Thursday, January 19, 2006

Second Week after Epiphany.

"Spiritual Canticle" by St John of the Cross. Stanza the first. Part 2

...THOU DIDST FLEE LIKE THE HART,
7. Here it is to be observed that in the Songs the Bride compares the Spouse to the hart and the mountain goat saying: My Beloved is like to the goat, and to the young of the harts. And this because of the swiftness wherewith He hides and reveals Himself, as the Beloved is wont to do in the visits which he makes to the soul, and in the withdrawals and absences which He makes them experience after such visits. In this way He makes them to grieve the more bitterly for His absence, as the soul now declares when she says:

HAVING WOUNDED ME:
8. Which is as though she had said: Not sufficient of themselves were the sorrow and grief which I suffer ordinarily in Thy absence: Thou didst wound me yet more, by love, with Thine arrow, and, having increased my passion and desire for the sight of Thee, didst flee with the swiftness of the heart and allowedst not Thyself to be in the smallest degree comprehended.
9. For further exposition of this line we must know that, beside many other different ways wherein God visits the soul, wounding it and upraising it in love, He is wont to bestow on it a certain enkindling touches of love, which like a fiery arrow strike and pierce the soul and leave it wholly cauterized with the fire of love.
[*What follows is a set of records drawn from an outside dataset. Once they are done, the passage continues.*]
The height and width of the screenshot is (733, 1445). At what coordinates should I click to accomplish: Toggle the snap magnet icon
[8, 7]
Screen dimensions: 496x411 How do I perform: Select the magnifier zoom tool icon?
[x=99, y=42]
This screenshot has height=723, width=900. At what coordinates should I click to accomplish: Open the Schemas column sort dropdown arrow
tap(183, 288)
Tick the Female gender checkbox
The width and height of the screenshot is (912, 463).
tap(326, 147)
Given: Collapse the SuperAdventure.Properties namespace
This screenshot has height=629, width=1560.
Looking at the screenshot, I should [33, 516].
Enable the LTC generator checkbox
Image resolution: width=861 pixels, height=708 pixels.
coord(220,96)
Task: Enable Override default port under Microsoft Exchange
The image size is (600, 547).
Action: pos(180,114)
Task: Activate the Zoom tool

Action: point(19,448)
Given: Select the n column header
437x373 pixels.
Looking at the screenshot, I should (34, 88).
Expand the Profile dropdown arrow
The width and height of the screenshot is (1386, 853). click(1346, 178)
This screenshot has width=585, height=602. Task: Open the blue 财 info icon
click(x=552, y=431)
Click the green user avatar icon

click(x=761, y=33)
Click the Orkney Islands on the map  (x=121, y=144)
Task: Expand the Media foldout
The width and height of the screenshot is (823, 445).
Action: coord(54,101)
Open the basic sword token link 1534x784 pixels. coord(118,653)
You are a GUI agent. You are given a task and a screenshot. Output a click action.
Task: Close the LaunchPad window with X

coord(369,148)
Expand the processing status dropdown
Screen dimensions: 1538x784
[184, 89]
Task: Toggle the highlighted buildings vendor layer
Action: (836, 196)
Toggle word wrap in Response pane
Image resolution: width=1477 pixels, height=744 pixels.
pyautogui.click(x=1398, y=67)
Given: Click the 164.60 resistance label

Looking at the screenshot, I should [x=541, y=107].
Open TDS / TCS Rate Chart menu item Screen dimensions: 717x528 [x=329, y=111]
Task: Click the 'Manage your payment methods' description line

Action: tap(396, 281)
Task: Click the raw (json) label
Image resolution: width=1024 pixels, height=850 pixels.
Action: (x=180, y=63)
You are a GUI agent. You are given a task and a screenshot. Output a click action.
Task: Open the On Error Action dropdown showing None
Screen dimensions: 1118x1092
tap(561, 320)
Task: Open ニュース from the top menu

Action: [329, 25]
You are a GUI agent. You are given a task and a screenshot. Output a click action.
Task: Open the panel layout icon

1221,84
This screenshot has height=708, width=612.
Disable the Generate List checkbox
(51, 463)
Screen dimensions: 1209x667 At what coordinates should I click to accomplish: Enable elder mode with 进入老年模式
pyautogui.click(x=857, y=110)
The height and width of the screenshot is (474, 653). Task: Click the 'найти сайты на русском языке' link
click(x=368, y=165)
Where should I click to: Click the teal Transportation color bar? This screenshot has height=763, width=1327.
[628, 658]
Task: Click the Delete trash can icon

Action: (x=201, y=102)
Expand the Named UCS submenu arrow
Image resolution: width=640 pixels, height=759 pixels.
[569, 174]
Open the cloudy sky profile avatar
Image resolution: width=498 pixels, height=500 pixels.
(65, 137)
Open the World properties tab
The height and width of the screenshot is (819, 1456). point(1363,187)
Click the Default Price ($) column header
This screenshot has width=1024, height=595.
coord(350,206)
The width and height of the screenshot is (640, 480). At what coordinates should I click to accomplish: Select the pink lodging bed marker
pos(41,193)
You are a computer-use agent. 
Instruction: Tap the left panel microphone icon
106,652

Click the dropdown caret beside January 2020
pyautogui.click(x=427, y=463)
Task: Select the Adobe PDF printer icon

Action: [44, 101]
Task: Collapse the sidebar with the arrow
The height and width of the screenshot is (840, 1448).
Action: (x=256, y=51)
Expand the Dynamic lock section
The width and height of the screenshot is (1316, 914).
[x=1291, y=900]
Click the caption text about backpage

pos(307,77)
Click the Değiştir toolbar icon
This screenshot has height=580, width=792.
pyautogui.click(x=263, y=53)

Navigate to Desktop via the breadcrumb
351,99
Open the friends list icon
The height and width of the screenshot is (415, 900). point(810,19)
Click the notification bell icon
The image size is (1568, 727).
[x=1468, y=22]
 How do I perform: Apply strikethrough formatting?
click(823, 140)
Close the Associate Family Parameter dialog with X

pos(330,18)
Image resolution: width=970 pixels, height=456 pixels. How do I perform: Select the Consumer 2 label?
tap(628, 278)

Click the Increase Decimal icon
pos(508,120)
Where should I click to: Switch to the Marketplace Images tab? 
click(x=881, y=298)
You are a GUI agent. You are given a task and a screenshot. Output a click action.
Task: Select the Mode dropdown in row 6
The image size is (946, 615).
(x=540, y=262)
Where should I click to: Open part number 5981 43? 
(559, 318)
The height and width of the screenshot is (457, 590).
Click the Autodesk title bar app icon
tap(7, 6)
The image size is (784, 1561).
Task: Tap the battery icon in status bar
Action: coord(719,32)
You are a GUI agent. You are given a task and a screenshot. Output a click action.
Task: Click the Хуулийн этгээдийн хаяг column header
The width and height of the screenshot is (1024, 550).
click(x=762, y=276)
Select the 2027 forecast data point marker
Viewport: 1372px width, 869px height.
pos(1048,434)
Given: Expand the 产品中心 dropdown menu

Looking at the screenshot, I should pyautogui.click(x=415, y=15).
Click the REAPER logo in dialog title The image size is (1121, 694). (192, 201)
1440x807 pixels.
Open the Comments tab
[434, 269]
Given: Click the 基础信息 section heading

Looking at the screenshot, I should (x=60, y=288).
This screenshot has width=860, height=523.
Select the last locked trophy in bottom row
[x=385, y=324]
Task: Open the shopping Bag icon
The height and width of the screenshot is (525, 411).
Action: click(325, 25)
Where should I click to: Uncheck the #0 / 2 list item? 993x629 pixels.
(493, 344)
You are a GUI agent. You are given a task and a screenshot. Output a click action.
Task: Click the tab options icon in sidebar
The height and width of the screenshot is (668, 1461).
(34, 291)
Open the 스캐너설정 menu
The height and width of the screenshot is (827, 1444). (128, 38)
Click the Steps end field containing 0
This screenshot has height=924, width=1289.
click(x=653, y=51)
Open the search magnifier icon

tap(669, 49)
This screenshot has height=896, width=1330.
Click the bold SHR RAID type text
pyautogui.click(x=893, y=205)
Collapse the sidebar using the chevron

And these are properly called the wounds of love, whereof the soul here speaks. So greatly do these wounds enkindle the will in affection that the soul finds itself burning in the fire and flame of love, so much so that it appears to be consumed in that flame, which causes it to go forth from itself and be wholly renewed and enter upon another mode of being, like the phoenix, that is burned up and re-born anew. Of this David speaks and says: My heart was kindled and my reins were changed and I was brought to nothing and I knew not. The desires and affection, which the Prophet here describes as reins, are all stirred, and in that loving enkindlement of the heart are changed into Divine affections, and the soul through love is reduced to naught, and knows naught, save love only. And at this season of love there takes place this stirring of these reins of the desire of the will, which is much like to a torture of yearning to see God.....not because it has been wounded thereby (for afortime it held such wounds of love to be health), but because it is left thus wounded and grieving, and has not been wounded further, even to the point of death, in which case it would see itself united with Him in a clear and revealed vision of perfect love. Wherefore the soul magnifies or describes the pain of the wound of love caused her by this absence, and says: "Having wounded me".
10. And thus there comes to pass in the soul this grief, that is great, inasmuch as when God inflicts upon the soul that wound of love its will rises with sudden celerity to the possession of the Beloved, Whom it has felt to be near by reason of that His touch of love which it has experienced. And with equal celerity it feels His absence and is conscious of sighing thereat, since in one and the same moment He disappears from the soul and hides Himself, and it remains in emptiness and with the greater sorrow and sighing.....For these visits of love that wound are not like others wherein God is wont to refresh and satisfy the soul by filling it with gentle peace and repose. These visits He makes to wound the soul rather to heal it, and to afflict rather than to satisfy, since they serve but to quicken the knowledge and increase the desire, and consequently, the pain. These are called wounds of love, and are most delectable to the soul, for which cause it would fain ever dying a thousand deaths from these lance-thrusts, for they cause it to issue forth from itself and enter into God.